## BEGIN Given data

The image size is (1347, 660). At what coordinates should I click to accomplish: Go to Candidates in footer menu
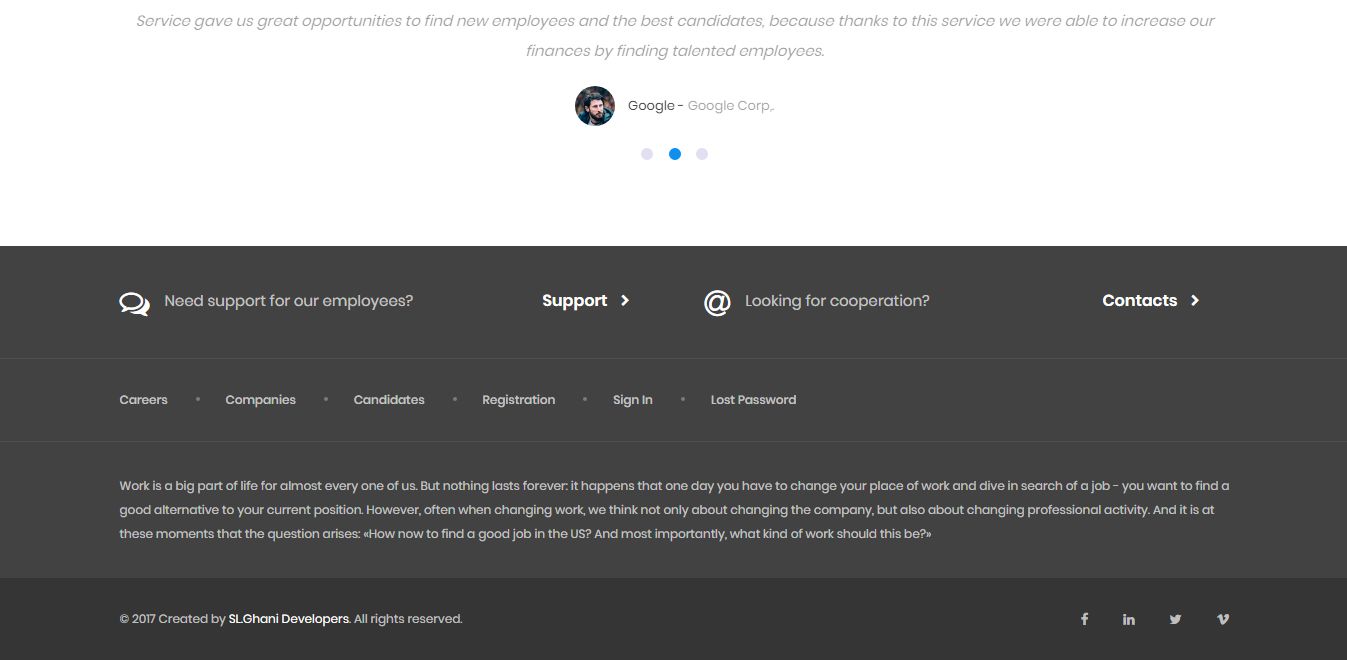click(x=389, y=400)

## END Given data
## BEGIN Given data

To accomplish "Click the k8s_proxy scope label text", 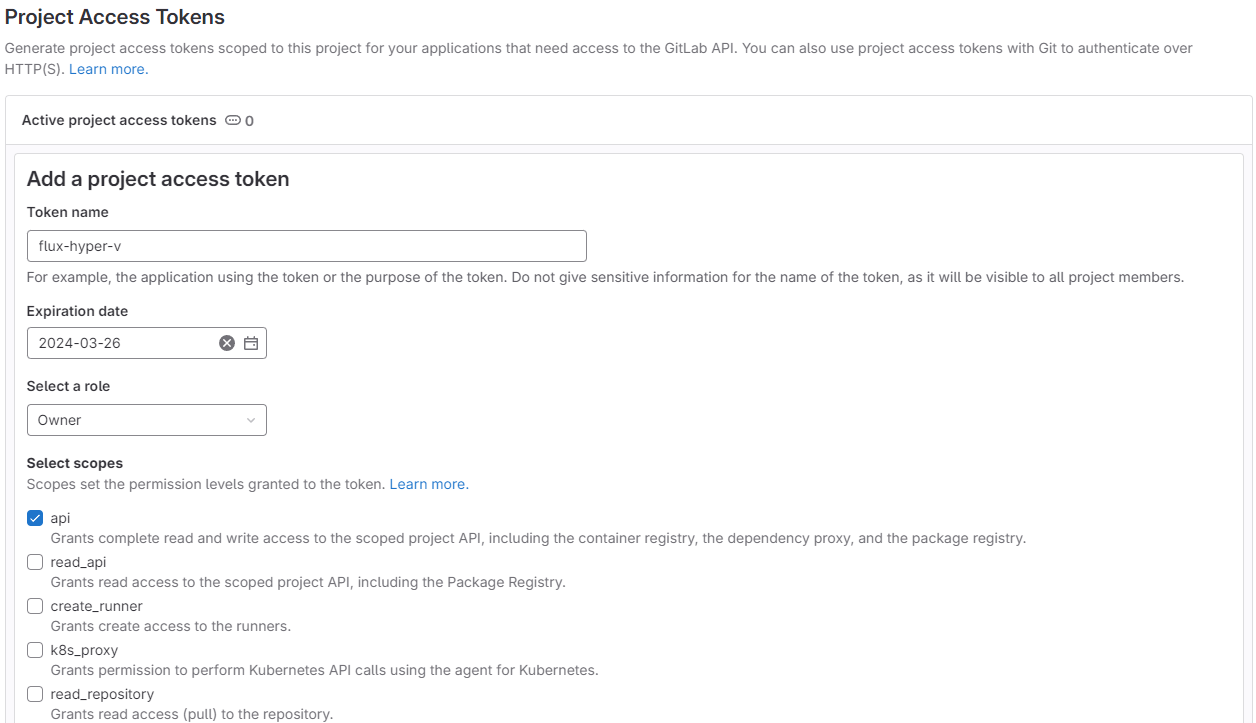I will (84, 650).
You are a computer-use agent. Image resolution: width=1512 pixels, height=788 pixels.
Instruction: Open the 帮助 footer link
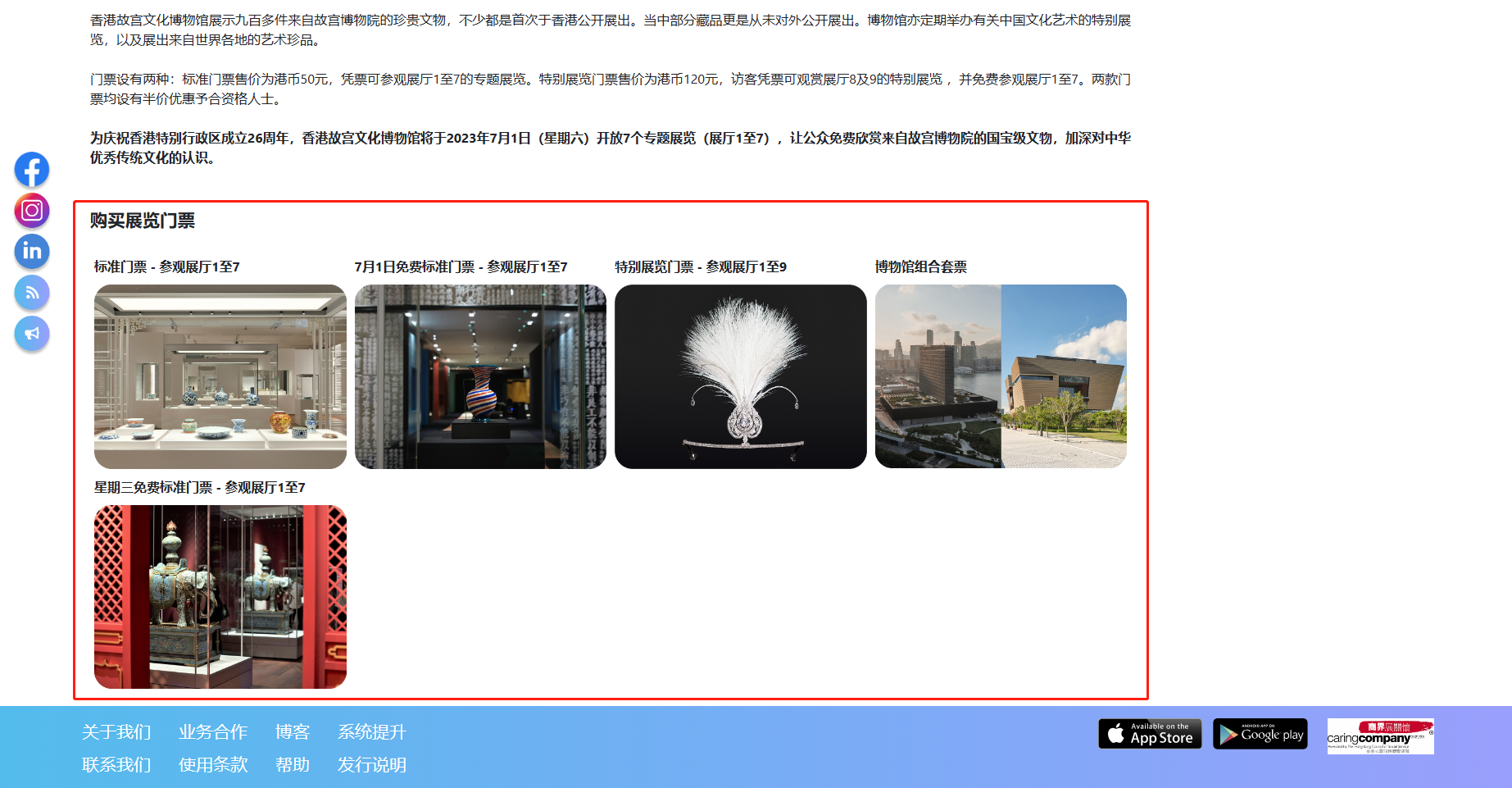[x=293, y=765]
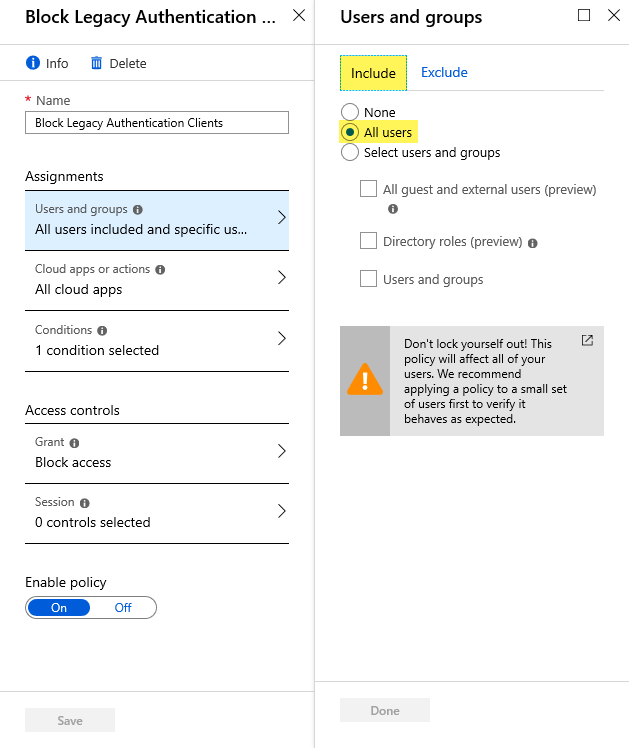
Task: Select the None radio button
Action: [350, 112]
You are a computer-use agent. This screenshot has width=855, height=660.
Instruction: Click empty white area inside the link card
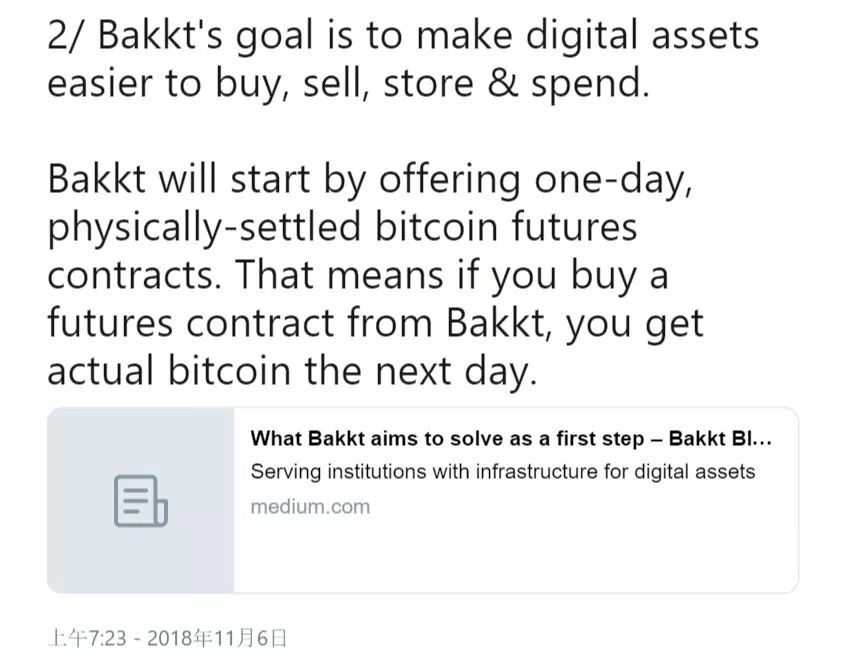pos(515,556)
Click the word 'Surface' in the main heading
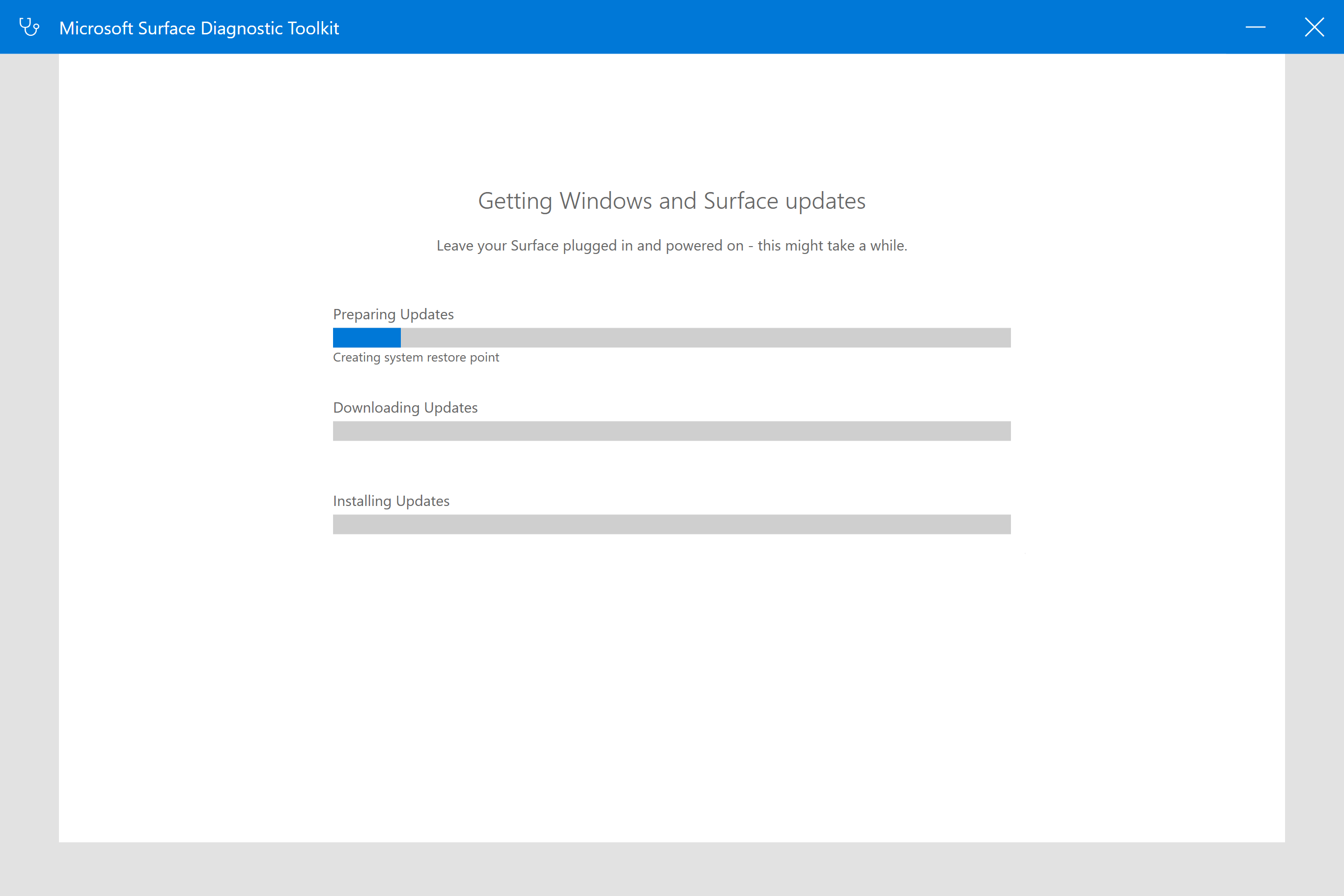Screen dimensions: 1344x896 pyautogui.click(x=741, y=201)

## END Given data

■ Task to complete:
Express everything from the line containing "The image size" down to the line containing "click(x=389, y=400)" as a Markdown table with the columns Row and Line text, skipping blank lines. Leave the pictures out.

■ The completed task:
| Row | Line text |
|---|---|
| 1 | The image size is (1347, 660). At what coordinates should I click to accomplish: Go to Candidates in footer menu |
| 2 | click(x=389, y=400) |